Every ISP deals with so-called churn, or subscribers who abandon their accounts. But the proliferation of one-time free offers may be contributing to MSN defections, analysts point out, as people lured by the promise of free access or a rebate fall away.
"They got the big uptick because of the deals," said David Card, an analyst at Jupiter Communications. "There is churn potential for those."
Explaining the churn
MSN's churn appears to have been particularly severe, though, at least according to subscriber numbers the company released early this year. In January, the company said it had 2.5 million subscribers. In April, it said it had added 500,000 new subscribers since December.
But also in April, MSN's total remained where it began in January--2.5 million--suggesting that the service had lost as many subscribers as it had gained, or it had gained all of its new subscribers in one month: December.
Microsoft executives were not available today to comment on MSN's subscriber numbers and churn rates. But on Monday senior vice president Brad Chase minimized the severity of MSN's churn problem.
"We always lose subscribers as well," Chase said on CNBC. "All the people who have Internet access lose subscribers every month. That number is small. It's fair to say we have had a net gain in users...We lost some who moved on to some other service, but we gained a lot more."
In addition, Chase acknowledged that MSN "probably" failed to meet internal goals for subscriber numbers.
The real leader?
Analysts also questioned MSN's claim to have pulled into the lead, ahead of Yahoo and AOL, in terms of traffic to its free Web sites.
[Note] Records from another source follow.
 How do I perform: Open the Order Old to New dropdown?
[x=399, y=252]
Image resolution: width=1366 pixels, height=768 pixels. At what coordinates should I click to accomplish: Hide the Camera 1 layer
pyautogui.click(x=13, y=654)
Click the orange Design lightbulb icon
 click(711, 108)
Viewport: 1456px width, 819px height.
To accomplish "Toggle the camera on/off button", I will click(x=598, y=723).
MSN sites, which include MSN.com, Hotmail, Expedia, CarPoint and others, garnered 201 million unique users during the month of June, Microsoft said Monday, making it "the No. 1 worldwide Internet destination for consumers."
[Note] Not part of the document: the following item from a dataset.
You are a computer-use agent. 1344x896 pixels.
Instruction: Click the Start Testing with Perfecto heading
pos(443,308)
MSN deserves credit for becoming a strong contender on the Web, said Forrester analyst Chris Charron, especially as would-be competitors such as Disney's Go.com portal, CMGI's AltaVista and NBCi's Snap.com have languished in the second and third tiers. News.com publisher CNET Networks is an investor in NBCi.
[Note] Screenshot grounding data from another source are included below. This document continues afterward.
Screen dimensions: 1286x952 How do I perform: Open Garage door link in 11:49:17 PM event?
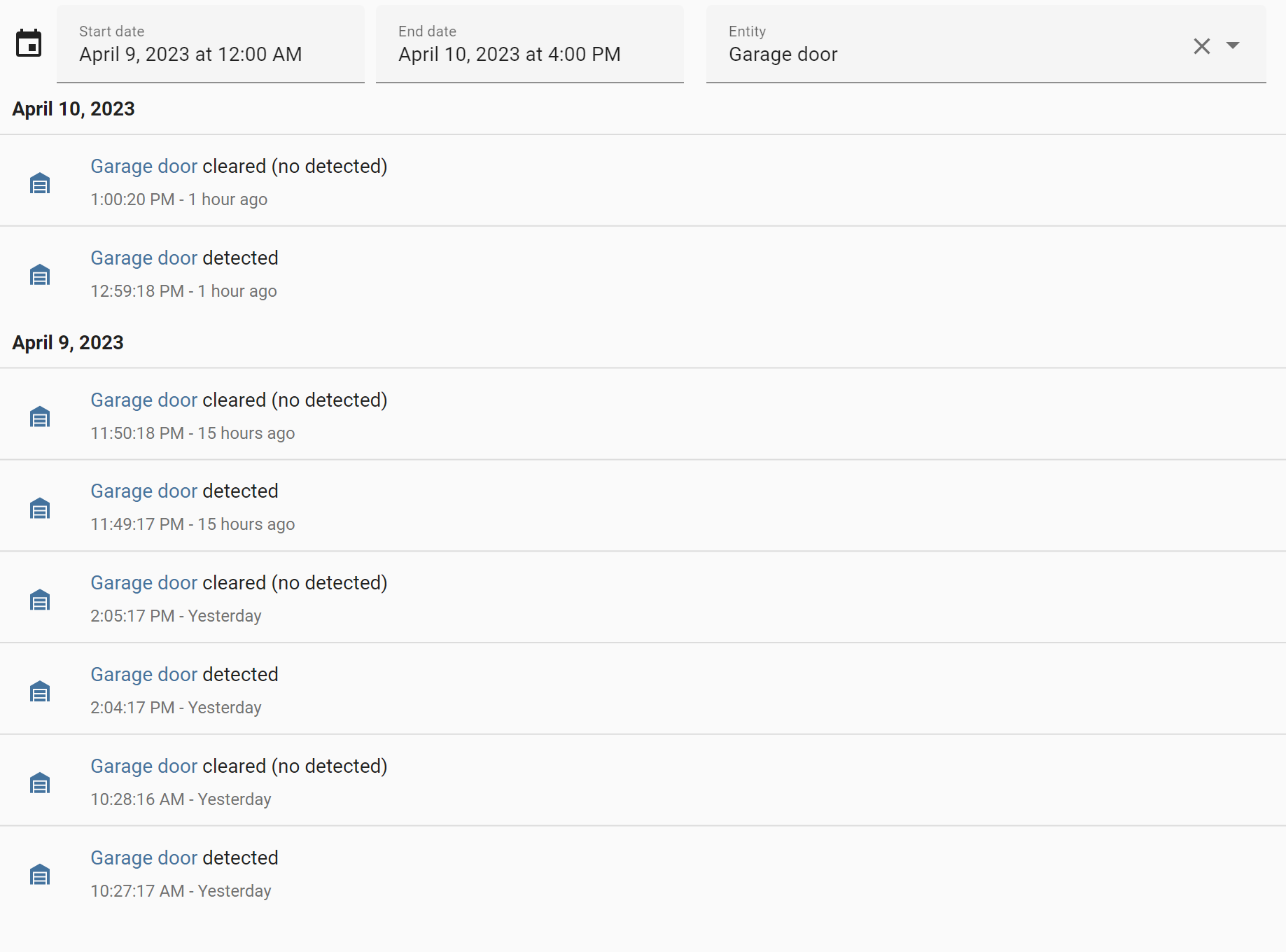pyautogui.click(x=144, y=491)
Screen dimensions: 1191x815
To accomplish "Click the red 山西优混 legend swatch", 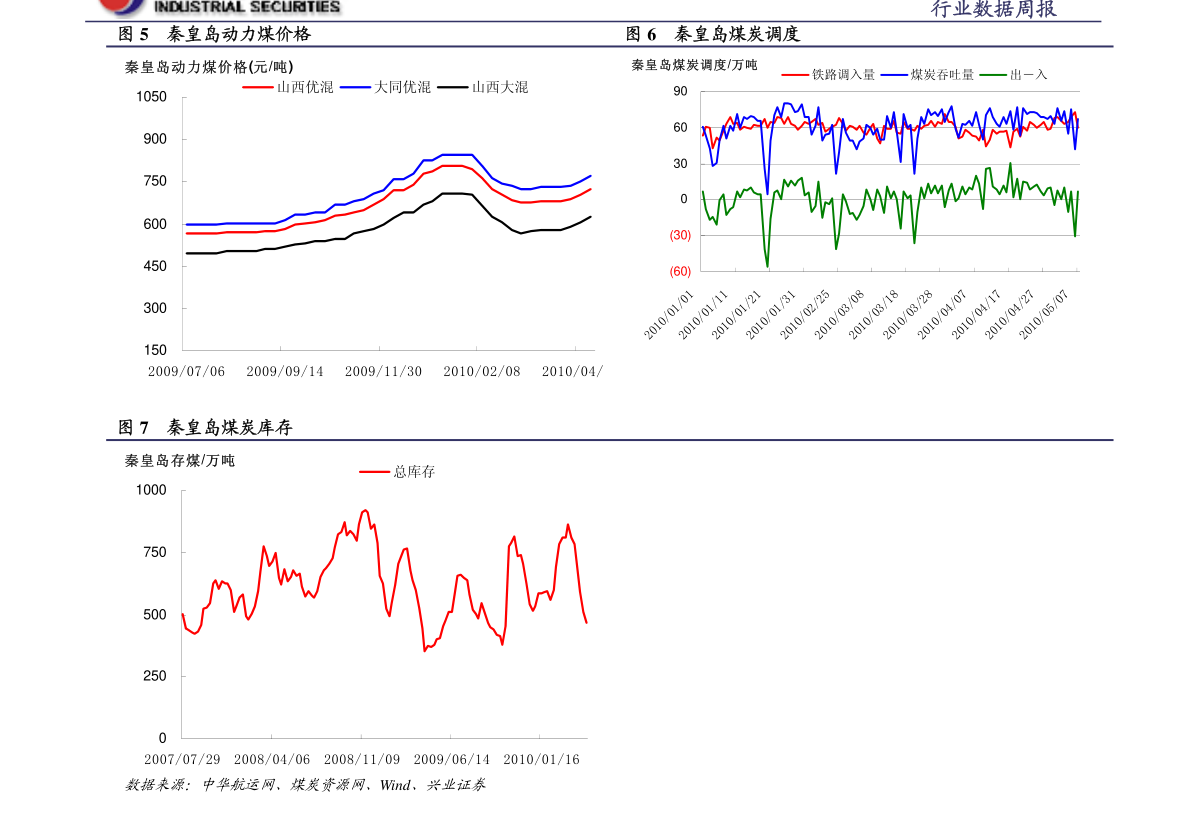I will [257, 88].
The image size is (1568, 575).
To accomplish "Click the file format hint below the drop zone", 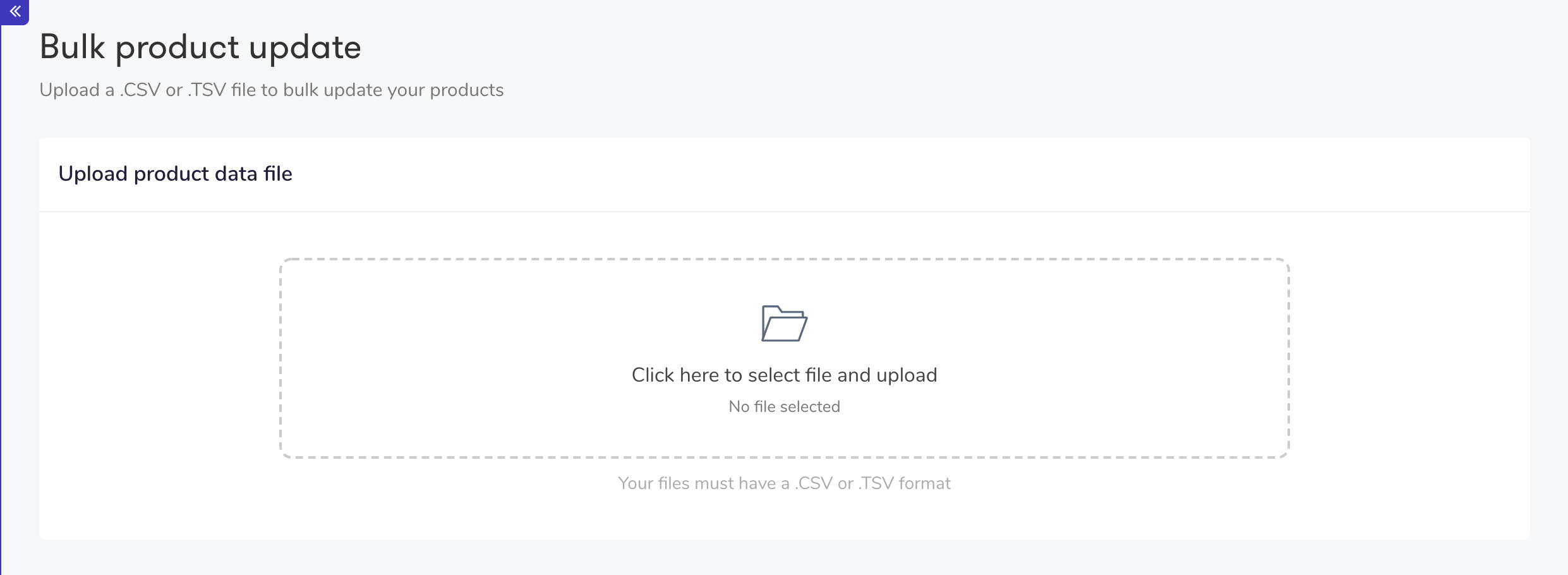I will tap(784, 483).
But contrary to MSN's claims, AOL and Yahoo remain ahead on the Web, analysts agreed.
"MSN certainly has hung in (in) the portal race," Charron said. "I think they have not fallen by the wayside and are still capable of challenging AOL and Yahoo more from a content side than with access. But Yahoo and AOL are the clear leaders."
Even if MSN's unique users have outstripped Yahoo's and AOL's figures, analysts said only one metric really counts.
"The real number that's interesting is whether they're making money or not," Jupiter's Card said. "Yahoo and AOL are profitable, and I don't think Microsoft's Internet properties are."